TRY IT » Your answer should be the records below, written out exactly.
[[ RECORDS SHOWN open ]]
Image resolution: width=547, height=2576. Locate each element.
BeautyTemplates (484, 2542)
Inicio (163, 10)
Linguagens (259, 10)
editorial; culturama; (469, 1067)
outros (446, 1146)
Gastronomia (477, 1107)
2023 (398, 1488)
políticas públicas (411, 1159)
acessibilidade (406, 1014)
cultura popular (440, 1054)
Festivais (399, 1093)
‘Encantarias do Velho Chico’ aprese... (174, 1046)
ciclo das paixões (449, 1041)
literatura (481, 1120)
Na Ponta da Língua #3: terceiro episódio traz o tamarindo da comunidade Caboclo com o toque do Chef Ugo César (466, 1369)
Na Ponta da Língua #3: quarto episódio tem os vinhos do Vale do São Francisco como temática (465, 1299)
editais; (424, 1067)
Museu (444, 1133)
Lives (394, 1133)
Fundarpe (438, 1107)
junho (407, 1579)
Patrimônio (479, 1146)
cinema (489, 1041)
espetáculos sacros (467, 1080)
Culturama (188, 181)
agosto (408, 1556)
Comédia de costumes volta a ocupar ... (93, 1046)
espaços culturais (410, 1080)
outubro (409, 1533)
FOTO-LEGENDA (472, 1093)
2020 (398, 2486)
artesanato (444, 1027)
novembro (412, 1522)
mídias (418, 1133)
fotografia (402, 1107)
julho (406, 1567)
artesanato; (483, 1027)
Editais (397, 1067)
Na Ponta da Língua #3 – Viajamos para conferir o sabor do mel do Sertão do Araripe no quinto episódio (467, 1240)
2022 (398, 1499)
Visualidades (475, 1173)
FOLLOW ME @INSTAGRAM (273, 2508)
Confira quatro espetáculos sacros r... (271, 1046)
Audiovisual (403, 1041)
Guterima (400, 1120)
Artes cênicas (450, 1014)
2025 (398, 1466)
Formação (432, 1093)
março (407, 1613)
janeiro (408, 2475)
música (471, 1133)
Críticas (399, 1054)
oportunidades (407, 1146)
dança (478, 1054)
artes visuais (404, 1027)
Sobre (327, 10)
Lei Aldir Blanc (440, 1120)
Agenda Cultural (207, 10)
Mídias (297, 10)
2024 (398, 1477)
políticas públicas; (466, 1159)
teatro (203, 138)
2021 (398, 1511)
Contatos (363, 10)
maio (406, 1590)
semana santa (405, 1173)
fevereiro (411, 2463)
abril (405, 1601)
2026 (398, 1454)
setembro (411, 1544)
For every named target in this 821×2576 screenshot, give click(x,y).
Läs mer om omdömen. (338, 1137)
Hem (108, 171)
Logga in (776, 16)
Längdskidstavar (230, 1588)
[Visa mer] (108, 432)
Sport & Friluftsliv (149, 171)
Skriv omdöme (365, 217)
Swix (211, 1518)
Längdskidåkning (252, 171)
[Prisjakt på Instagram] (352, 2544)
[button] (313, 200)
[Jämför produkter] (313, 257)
[[ RECORDS SHOWN closed ]]
OUTPUT OF THE EXERCISE »
Image resolution: width=547, height=2576. Locate each element.
BeautyTemplates (484, 2542)
Inicio (163, 10)
Linguagens (259, 10)
editorial; culturama; (469, 1067)
outros (446, 1146)
Gastronomia (477, 1107)
2023 (398, 1488)
políticas públicas (411, 1159)
acessibilidade (406, 1014)
cultura popular (440, 1054)
Festivais (399, 1093)
‘Encantarias do Velho Chico’ aprese... (174, 1046)
ciclo das paixões (449, 1041)
literatura (481, 1120)
Na Ponta da Língua #3: terceiro episódio traz o tamarindo da comunidade Caboclo com o toque do Chef Ugo César (466, 1369)
Na Ponta da Língua #3: quarto episódio tem os vinhos do Vale do São Francisco como temática (465, 1299)
editais; (424, 1067)
Museu (444, 1133)
Lives (394, 1133)
Fundarpe (438, 1107)
junho (407, 1579)
Patrimônio (479, 1146)
cinema (489, 1041)
espetáculos sacros (467, 1080)
Culturama (188, 181)
agosto (408, 1556)
Comédia de costumes volta a ocupar ... (93, 1046)
espaços culturais (410, 1080)
outubro (409, 1533)
FOTO-LEGENDA (472, 1093)
2020 (398, 2486)
artesanato (444, 1027)
novembro (412, 1522)
mídias (418, 1133)
fotografia (402, 1107)
julho (406, 1567)
artesanato; (483, 1027)
Editais (397, 1067)
Na Ponta da Língua #3 – Viajamos para conferir o sabor do mel do Sertão do Araripe no quinto episódio (467, 1240)
2022 (398, 1499)
Visualidades (475, 1173)
FOLLOW ME @INSTAGRAM (273, 2508)
Confira quatro espetáculos sacros r... (271, 1046)
Audiovisual (403, 1041)
Guterima (400, 1120)
Artes cênicas (450, 1014)
2025 (398, 1466)
Formação (432, 1093)
março (407, 1613)
janeiro (408, 2475)
música (471, 1133)
Críticas (399, 1054)
oportunidades (407, 1146)
dança (478, 1054)
artes visuais (404, 1027)
Sobre (327, 10)
Lei Aldir Blanc (440, 1120)
Agenda Cultural (207, 10)
Mídias (297, 10)
2024 (398, 1477)
políticas públicas; (466, 1159)
teatro (203, 138)
2021 (398, 1511)
Contatos (363, 10)
maio (406, 1590)
semana santa (405, 1173)
fevereiro (411, 2463)
abril (405, 1601)
2026 (398, 1454)
setembro (411, 1544)
For every named target in this 821×2576 screenshot, give click(x,y).
Läs mer om omdömen. (338, 1137)
Hem (108, 171)
Logga in (776, 16)
Längdskidstavar (230, 1588)
[Visa mer] (108, 432)
Sport & Friluftsliv (149, 171)
Skriv omdöme (365, 217)
Swix (211, 1518)
Längdskidåkning (252, 171)
[Prisjakt på Instagram] (352, 2544)
[button] (313, 200)
[Jämför produkter] (313, 257)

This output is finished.